Mica’s goal is to match spending to the revenue that flows into the Highway Trust Fund, primarily from the federal gas tax. He said he believes that could provide $35 billion for each of six years, which can be leveraged into $75 billion a year.
“We’ve looked at every way possible to maximize those dollars,” he said.
Mica says the more-than-doubling of the available funds can be achieved by encouraging public-private construction projects, consolidating or eliminating about 70 federal programs, helping fund state infrastructure and streamlining federal requirements to speed completion of projects. Although Mica opposes tolls on existing interstate lanes, he said the bill would allow states to impose tolls on new lanes built on interstate right of ways.
Mica has held hearings throughout the country to
sound out the public on transportation needs.
“Across the country and here in Washington, everyone unanimously said ‘You’ve got to do something about the process,’ ” Mica said. “These aren’t our ideas. They came from across the United States. The streamlining does not violate in any way we think our mutual interest in protecting and maintaining the environment.”
The Mica bill is at odds with a legislative proposal expected to emerge in the Senate next week. Senate Democrats favor a two-year transportation plan rather than the traditional six-year blueprint. Mica called a two-year bill a “recipe for bankruptcy of the trust fund.”
“We think we have a pretty good proposal,” Mica said Thursday. “Not that we can’t work with people to make it better.”
The Democrats, who were not in the committee room during Mica’s presentation, responded to the proposal later. They cited two major studies in the past year, one that says an investment of $2 trillion was needed to rebuild roads, bridges, waterlines, sewage systems and dams that are reaching the end of their planned life cycles. Another concludes that it would require spending as much as $262 billion a year.
“Now the majority wants to slash our transportation investment by one-third, giving our competitors an even bigger lead,” said Rep. Nick J. Rahall II (D-W.Va.), the committee’s ranking member. “It’s actually mind-boggling. While our competitors are moving forward, this bill would leave us stuck in a ditch.”

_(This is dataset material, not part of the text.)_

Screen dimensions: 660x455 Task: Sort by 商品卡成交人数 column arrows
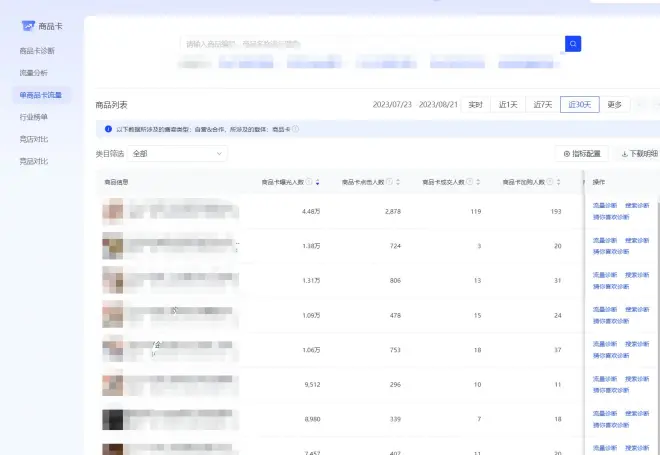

Oregon Democrat Peter A. DeFazio called Mica’s belief that $35 billion could be leveraged into $75 billion “fantasy funding.”

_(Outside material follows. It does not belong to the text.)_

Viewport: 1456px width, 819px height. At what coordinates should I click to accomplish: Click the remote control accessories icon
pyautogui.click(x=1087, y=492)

“We need $87 billion just to maintain the existing transit system, just to maintain the existing highways and bridges in this country,” DeFazio said. “If you want to improve it, you’re talking about $115 billion a year, more than three times what they’re proposing.”
Rahall suggested that Congress draw on general-fund money, as it has in recent years, and settle on a two-year bill in the hope that economic recovery would provide additional revenue after that.